• Exercise objective:
Work through the entries below and show every line in which "computer" is found.

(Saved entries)
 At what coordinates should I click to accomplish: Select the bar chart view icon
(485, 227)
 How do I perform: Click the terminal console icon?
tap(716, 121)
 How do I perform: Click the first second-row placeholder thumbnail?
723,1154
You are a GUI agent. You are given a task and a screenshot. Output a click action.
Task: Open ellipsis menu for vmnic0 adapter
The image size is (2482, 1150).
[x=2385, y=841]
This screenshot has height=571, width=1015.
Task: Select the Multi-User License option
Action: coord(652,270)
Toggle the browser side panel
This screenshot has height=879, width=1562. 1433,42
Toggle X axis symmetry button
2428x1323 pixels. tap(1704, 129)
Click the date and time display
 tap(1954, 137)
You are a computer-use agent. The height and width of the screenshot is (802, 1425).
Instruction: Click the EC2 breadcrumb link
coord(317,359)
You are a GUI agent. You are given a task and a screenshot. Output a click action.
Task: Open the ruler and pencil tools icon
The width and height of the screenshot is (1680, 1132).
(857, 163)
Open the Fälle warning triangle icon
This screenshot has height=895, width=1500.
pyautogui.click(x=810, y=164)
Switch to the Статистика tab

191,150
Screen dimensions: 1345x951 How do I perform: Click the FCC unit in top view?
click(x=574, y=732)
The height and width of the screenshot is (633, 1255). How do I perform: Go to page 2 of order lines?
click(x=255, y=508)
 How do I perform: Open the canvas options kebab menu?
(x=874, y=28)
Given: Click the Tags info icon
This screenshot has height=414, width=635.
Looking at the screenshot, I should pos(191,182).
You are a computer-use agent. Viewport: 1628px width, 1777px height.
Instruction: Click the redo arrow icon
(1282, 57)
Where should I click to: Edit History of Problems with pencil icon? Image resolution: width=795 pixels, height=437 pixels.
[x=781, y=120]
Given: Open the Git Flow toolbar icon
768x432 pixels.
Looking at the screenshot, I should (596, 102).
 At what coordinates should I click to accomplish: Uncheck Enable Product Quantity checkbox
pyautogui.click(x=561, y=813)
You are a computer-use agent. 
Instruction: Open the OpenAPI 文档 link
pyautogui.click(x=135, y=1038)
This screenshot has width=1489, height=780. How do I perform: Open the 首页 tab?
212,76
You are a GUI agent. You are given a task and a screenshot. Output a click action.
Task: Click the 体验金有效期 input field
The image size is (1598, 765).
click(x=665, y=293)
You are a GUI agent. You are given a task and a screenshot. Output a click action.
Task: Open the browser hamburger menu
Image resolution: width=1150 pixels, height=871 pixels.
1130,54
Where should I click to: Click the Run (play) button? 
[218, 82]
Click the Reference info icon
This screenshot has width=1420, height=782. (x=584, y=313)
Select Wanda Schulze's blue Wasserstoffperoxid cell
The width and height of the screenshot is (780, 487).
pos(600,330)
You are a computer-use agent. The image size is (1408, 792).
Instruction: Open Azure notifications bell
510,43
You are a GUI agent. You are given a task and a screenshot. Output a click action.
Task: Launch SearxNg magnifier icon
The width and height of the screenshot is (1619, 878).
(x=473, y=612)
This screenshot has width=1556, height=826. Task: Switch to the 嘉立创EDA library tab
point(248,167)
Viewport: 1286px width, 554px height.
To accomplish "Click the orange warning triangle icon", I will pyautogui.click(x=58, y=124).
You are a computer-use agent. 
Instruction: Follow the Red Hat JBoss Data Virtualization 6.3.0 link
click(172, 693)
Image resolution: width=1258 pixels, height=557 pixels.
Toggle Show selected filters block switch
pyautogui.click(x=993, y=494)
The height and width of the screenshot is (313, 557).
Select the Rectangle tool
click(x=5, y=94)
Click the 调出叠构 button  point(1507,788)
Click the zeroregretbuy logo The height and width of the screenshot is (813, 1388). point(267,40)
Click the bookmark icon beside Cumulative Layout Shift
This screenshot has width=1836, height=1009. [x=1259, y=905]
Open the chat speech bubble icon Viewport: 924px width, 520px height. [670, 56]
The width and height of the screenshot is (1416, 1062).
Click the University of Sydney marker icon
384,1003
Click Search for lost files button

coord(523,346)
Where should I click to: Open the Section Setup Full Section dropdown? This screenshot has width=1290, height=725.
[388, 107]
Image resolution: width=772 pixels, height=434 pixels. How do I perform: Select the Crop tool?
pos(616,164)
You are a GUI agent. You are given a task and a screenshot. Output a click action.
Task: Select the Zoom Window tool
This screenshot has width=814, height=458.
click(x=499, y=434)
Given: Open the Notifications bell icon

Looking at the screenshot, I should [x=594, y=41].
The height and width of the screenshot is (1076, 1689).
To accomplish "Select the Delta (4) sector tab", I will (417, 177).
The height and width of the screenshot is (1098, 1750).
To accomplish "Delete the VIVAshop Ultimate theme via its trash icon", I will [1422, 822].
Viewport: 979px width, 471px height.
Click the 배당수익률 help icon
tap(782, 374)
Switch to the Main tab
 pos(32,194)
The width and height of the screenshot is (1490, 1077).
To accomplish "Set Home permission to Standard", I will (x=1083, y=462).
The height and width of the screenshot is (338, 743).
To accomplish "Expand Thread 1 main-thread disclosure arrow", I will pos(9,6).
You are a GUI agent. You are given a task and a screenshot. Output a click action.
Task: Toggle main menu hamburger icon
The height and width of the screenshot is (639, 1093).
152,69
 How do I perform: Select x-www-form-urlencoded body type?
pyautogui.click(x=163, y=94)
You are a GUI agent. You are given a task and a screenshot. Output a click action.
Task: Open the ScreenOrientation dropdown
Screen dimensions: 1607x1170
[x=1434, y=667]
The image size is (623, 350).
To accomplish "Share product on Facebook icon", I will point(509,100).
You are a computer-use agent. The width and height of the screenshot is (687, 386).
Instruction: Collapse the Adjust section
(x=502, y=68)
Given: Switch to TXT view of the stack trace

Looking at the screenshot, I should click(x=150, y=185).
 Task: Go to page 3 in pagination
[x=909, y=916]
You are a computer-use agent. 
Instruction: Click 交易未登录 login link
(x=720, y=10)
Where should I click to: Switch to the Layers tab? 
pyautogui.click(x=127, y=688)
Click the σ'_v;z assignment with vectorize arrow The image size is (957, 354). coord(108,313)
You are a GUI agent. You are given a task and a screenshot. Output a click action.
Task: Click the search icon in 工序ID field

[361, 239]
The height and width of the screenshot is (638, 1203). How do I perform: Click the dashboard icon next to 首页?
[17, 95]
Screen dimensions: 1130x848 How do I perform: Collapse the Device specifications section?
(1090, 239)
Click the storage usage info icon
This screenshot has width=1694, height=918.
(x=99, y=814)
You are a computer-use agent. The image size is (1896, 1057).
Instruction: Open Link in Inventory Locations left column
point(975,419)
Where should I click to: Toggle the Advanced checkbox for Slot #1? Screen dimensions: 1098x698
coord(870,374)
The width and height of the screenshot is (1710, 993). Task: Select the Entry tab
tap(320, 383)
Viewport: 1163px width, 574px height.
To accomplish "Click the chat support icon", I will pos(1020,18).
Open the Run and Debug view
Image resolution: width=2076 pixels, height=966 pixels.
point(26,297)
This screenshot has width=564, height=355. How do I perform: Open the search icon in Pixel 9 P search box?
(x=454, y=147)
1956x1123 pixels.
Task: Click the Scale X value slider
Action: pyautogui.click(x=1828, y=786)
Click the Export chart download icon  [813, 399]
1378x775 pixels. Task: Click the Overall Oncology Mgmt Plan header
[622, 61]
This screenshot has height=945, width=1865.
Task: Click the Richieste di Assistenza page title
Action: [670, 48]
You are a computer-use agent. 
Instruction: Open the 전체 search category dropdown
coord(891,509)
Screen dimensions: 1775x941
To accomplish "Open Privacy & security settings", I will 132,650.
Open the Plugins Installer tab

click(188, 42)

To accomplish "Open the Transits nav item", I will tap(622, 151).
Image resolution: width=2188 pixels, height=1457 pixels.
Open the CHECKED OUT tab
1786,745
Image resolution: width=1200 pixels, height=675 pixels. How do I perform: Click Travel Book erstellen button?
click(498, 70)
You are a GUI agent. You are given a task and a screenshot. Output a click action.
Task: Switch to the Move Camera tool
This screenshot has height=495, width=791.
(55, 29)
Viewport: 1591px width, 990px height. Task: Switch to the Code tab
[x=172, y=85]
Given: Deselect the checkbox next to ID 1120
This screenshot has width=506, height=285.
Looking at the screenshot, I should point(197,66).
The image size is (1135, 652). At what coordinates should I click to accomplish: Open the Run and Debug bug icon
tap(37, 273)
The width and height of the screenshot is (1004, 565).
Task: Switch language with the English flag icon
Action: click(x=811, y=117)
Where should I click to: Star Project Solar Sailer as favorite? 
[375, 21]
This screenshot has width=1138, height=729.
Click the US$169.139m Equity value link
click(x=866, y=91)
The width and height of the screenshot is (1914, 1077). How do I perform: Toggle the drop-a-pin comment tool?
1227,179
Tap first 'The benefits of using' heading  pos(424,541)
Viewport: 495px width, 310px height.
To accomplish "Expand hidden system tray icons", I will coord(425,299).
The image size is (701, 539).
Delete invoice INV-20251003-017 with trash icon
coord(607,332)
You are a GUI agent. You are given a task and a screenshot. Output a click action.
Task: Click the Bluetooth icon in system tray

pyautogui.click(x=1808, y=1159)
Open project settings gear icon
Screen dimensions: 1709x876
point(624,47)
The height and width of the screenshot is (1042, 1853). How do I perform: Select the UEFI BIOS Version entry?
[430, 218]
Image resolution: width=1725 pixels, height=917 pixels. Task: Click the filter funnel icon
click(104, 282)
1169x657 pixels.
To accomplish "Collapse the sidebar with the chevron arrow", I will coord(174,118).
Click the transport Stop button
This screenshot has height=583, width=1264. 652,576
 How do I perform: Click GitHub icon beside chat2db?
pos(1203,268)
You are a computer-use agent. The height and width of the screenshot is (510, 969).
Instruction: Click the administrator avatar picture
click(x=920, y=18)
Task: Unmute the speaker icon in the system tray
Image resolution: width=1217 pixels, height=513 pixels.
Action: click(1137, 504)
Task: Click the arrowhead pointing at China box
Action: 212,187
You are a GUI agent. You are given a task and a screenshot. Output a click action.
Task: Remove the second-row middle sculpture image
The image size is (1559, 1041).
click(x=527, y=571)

• Your solution:
You are a computer-use agent. The height and width of the screenshot is (802, 1425).
You are a computer-use agent. Viewport: 1628px width, 1777px height.
You are a computer-use agent. 
You are a computer-use agent. The image size is (1408, 792).
You are a computer-use agent. 
You are a computer-use agent. The width and height of the screenshot is (687, 386).
You are a computer-use agent. 
You are a computer-use agent. The image size is (1896, 1057).
You are a computer-use agent. 
You are a computer-use agent. The height and width of the screenshot is (510, 969).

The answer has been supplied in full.